2. The accused persons took plea on 8th April, 2019 and pleaded not guilty.
3. On 11th June, 2019, prior to the commencement of the trial, and during the pendency of an interlocutory application dated 16th May, 2019 filed by the State, Mr. Mouko, learned counsel for the 1st, 3rd, 4th and 5th accused persons sought time to file an application for my recusal which is the subject of this ruling.
4. The Notice of Motion dated 19th June 2019 was filed on behalf of all the Accused persons. It sought orders that I recuse myself from hearing or further hearing any matters in this suit; that the case be transferred to another court for hearing and disposal; and any other or further procedural direction as the Honourable Court deems fit to grant.

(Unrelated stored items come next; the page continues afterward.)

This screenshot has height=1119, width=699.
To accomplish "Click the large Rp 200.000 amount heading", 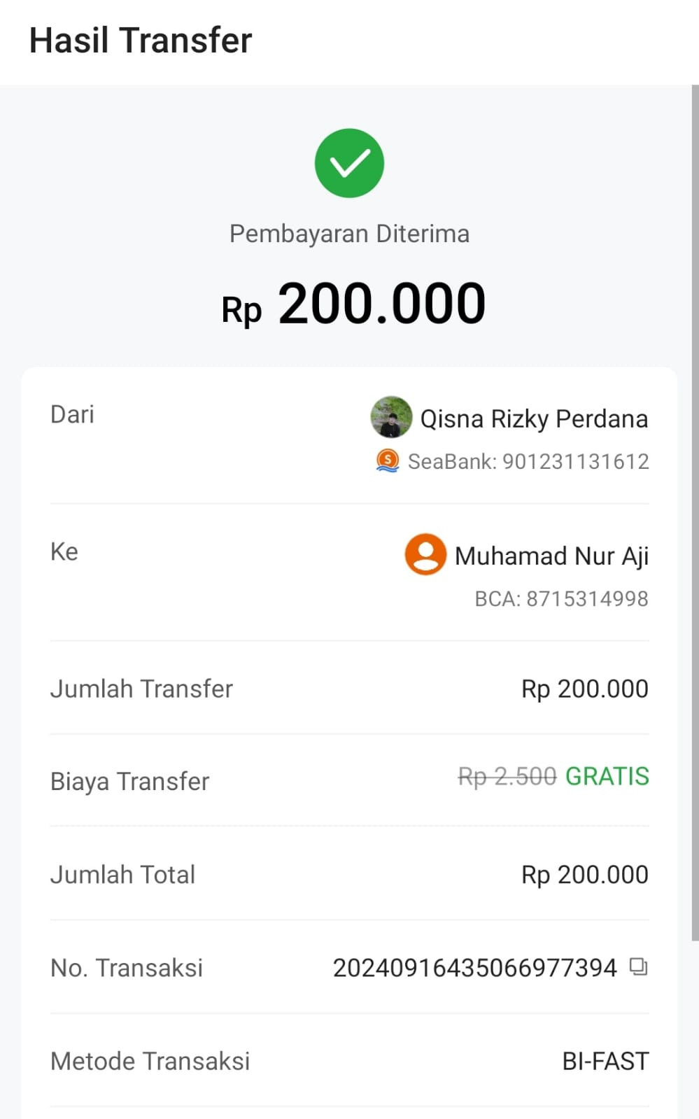I will (353, 305).
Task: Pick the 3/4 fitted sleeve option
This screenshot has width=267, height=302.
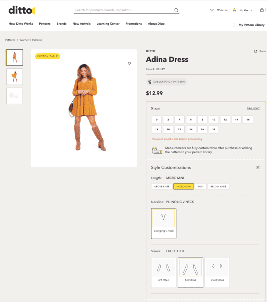Action: pyautogui.click(x=163, y=272)
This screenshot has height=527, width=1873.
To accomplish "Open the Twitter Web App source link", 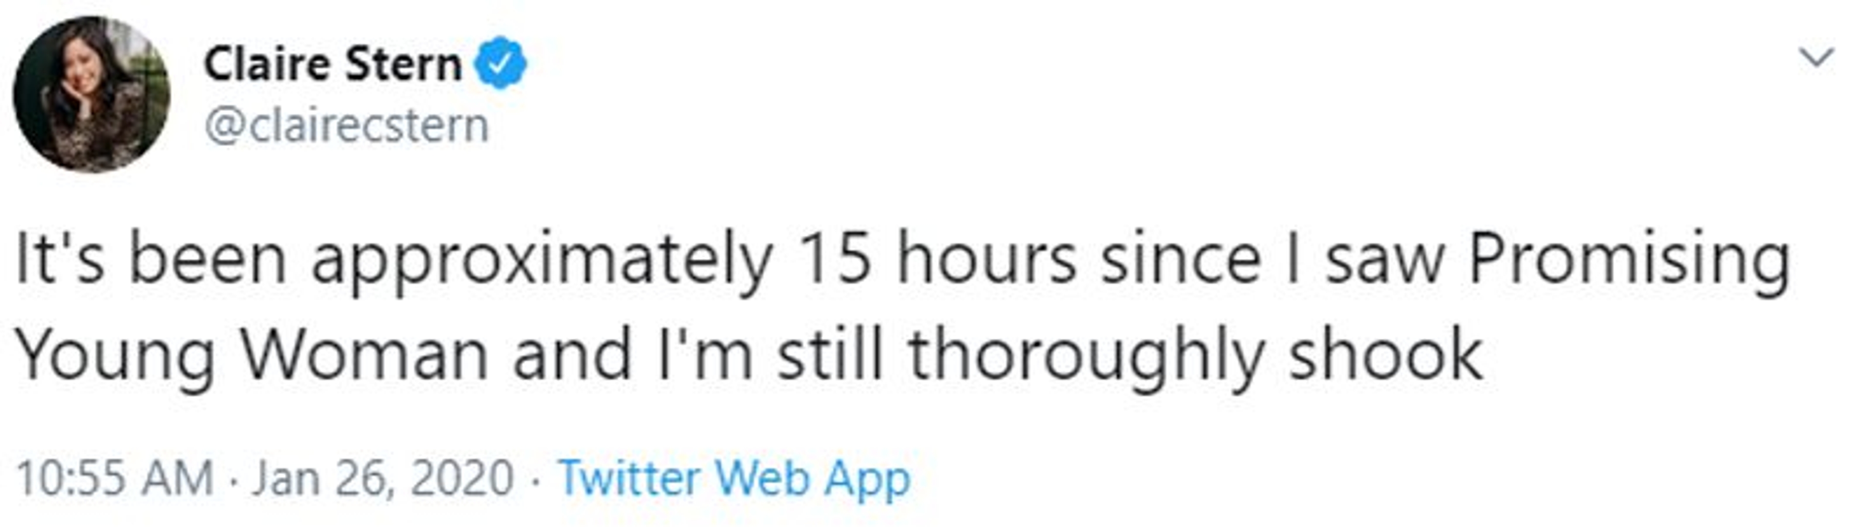I will pos(734,478).
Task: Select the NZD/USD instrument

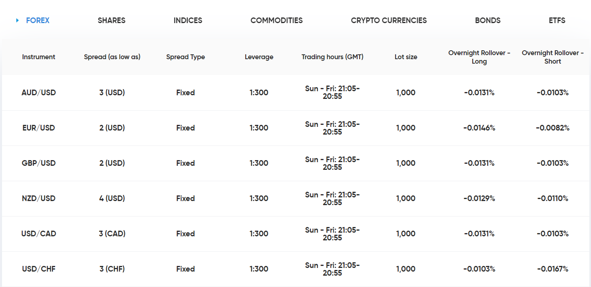Action: [39, 198]
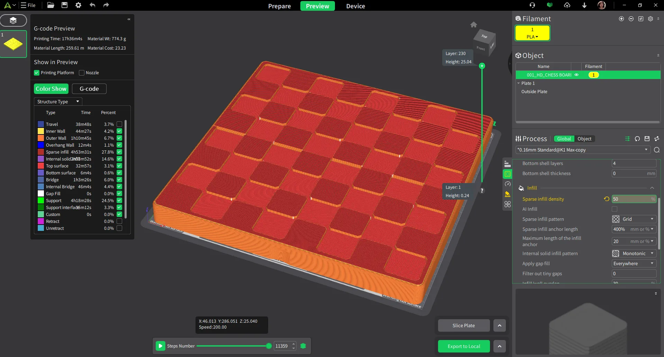Click the open folder icon in toolbar
Image resolution: width=664 pixels, height=357 pixels.
pyautogui.click(x=51, y=5)
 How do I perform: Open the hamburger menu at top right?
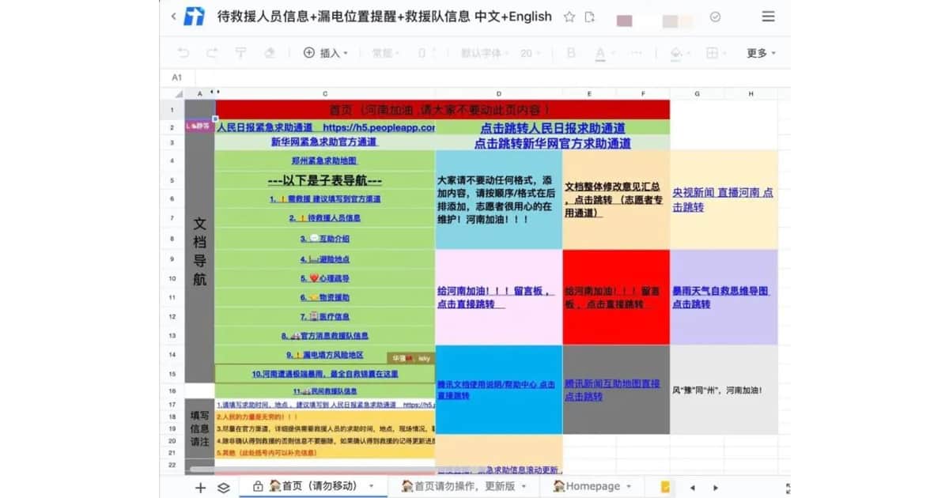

5. The Application is premised on the grounds reproduced verbatim that:-
i. Justice will not be seen to be done or to have been done at the end of the case.
ii. The accused persons are uncomfortable and unsure that justice will be done if the matter is to proceed before the Honourable learned judge.
iii. The local politicians have already spread rumours that they are in control of the matter and that the accused are in court as a matter of formality but they will be convicted at the end of the day.
iv. There is a lot of rumours in the public domain regarding this matter which is easily accessible by virtue of the fact that the purported victim hailed from Garsen and most of the witnesses, which is causing a lot of anxiety to the accused person.’’ (sic!)
6. The Application was supported by the Affidavit of William Lopolian, the 1st accused person, sworn on the same date and on behalf of the all the accused persons. His averments were to the effect that the court directed the Accused to take plea in Garsen contrary to the order of Hon. Wewa directing the matter to be mentioned before the judge in Malindi, and; that the court had taken long to deliver its ruling on bail and also denied the accused persons bail on flimsy grounds.
7. The 1st accused further deposed that there was a lot of political influence in the matter as the Senator of Tana River County and the MP of Garsen, were in attendance in court at both Malindi and Garsen and had vowed to teach the accused persons a lesson alleging that many people had been killed in the parks. He averred that the MP of Garsen had escorted the accused persons from Malindi to Garsen; had parked his vehicle next to the DCI’s vehicle in court and had promised to buy fans for the Garsen court. He further averred that the perception was that the politicians were in control of the case and that they would do everything in their power to ensure the accused were convicted.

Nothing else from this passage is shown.